Last week was Outdoor Week here at Wyoming Catholic College. Our students were canyoneering in Utah, rafting the Green River, canoeing in Wyoming, and mountain biking in Colorado.

I joined students taking hunter safety at Wyoming Game and Fish. That included classroom instruction, an afternoon shooting, and a day of hunting upland game birds.

Dangerous? Of course. The wilderness is not Disneyland.

If there’s a sudden downpour, canyons can flood. Rivers include rapids. Mountain biking, to put it simply, is riding bicycles on trails in the mountains. And tromping through fields with loaded shotguns requires great care. The “safety” on a gun, our training made clear, is a mechanical device that can fail.

What Are You Willing to Trade for Safety?

With Outdoor Week as the background, I ran across this article: “Penn State says wilderness is too risky for outdoors clubs.”

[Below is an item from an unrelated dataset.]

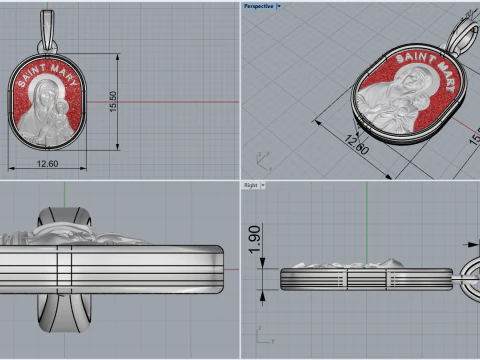
Task: Click the SAINT MARY lettering in the top-left viewport
Action: [47, 74]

According to the AP report,

The Penn State Outing Club, originally founded in 1920, announced last week that the university will no longer allow the club to organize outdoor, student-led trips starting next semester. The hiking, camping and other outdoors-focused activities the student-led club has long engaged in are too risky, the university’s offices of Student Affairs and Risk Management determined.

The Nittany Grotto Caving Club and the Nittany Divers SCUBA Club are also out of business.

But all is not lost. Beginning next semester trips will be available using professional guide services — at a greatly increased cost — presumably lowering the risk. (Or at least providing a target other than Penn State in the case of a mishap and lawsuit.)

At Wyoming Catholic College, trips are nearly all student led. And groups of students can check out equipment for weekend trips as they choose. Is it safe? Not entirely, no.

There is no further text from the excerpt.